Barcode-Assisted Medication Administration (BCMA) is Working, So Why Aren’t More Hospitals Using It?
It’s estimated that medication errors occur unacceptably frequently, about 1 error per day for each hospitalized patient, which adds up to nearly half a million adverse drug issues resulting in patient harm every year. BCMA is intended to reduce or eliminate those errors and a new study shows it’s working…just not as well as expected.
To determine the effectiveness of the BCMA and electronic medication administration records (eMARs), researchers at St. Joseph’s/Candler Health System in Savannah, Georgia assessed the drug administration records before BCMA and then 6 and 12 months after the new technology rolled out.
The system includes two hospitals, with a total of 23,000 patients per year and 455 physicians, 53 pharmacists, and 1245 nurses providing care.
The researchers found that after a year, overall medical accuracy increased by 1% – from 89% accuracy to 90% accuracy – in the first hospital they assessed. When they excluded wrong-time errors, the accuracy increased from 92% to 96%.
In the second hospital, improved from 93% to 96% when wrong-time errors were excluded from the data, but there was no change with wrong-time errors included in the data set.
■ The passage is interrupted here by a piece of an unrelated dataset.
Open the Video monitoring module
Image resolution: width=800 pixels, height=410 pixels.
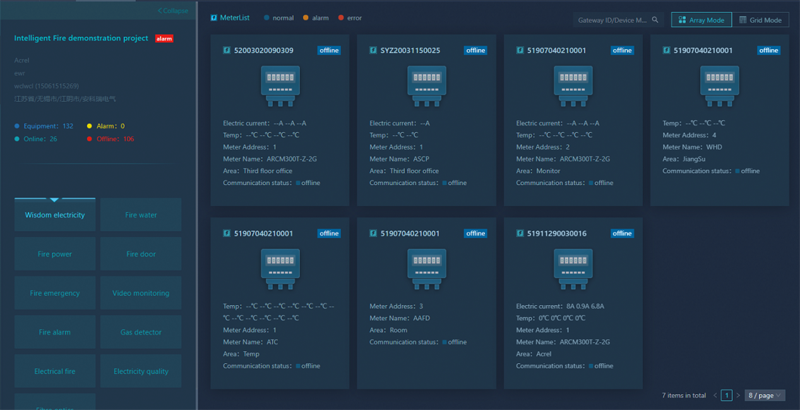(x=141, y=293)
It’s significant to note that the new BCMA system did not introduce new errors into the medication delivery process, and nurses adjusted well when they found that scanning was fast and easy with wireless bedside scanners.
Perhaps the reason less than half of all community hospitals have implemented BCMA is the limited clinical data available. Is the cost of implementation and training worth the limited benefit already proven? Will technology prove superior and less time consuming than direct observation and voluntary reporting?
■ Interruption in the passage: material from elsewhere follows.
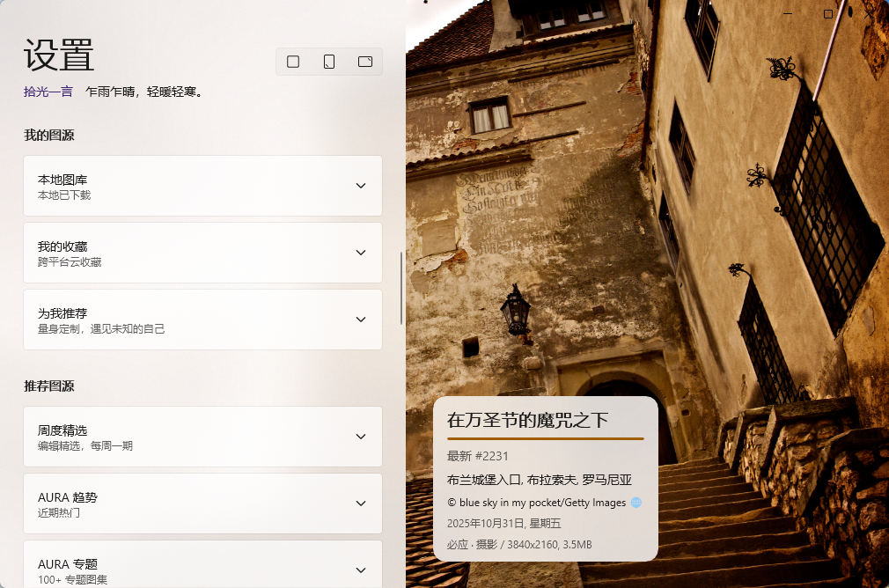Expand the AURA 趋势 source
This screenshot has width=889, height=588.
click(x=360, y=503)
The study author, manager and clinical pharmacy specialist at St. Joseph’s/Candler Dr. Heather Seibert, said pharmacists can actively influence outcomes by programming barcodes to provide more useful information to the administering nurses.
For example, a pharmacist might set an alert to stop nurses from administering a scheduled medication if blood pressure readings are not within set parameters. Armed with such warnings, nurses could avoid all-too-common medication error events from compromising patient health.
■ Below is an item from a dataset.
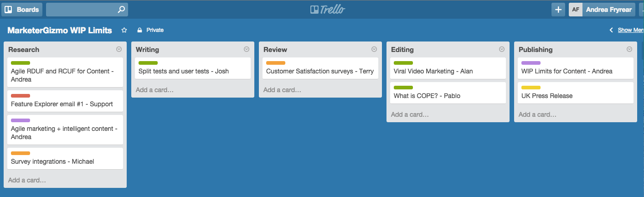
Task: Click the red label on Feature Explorer card
Action: pos(21,96)
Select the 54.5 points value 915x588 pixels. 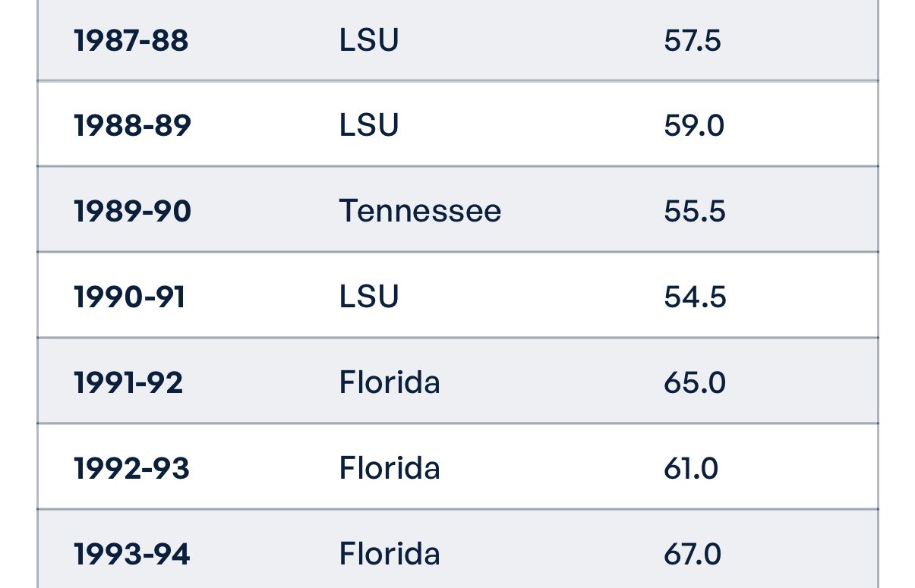[694, 297]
Pharmacist participation on this level can really take the pressure off busy nurses, who can’t be expected to remember every detail. The information that can be encoded in barcodes can greatly improve patient outcomes caused by medication administration errors.
More studies are needed, and the accuracy of voluntary reporting that provide the baseline numbers should be considered. As hospitals see improvement and hear from nurses using the system, hopefully they will be more willing to adopt the new technology. Is it possible to eliminate adverse drug events and prevent half a million errors per year? That’s the intent of the program…but only time will tell.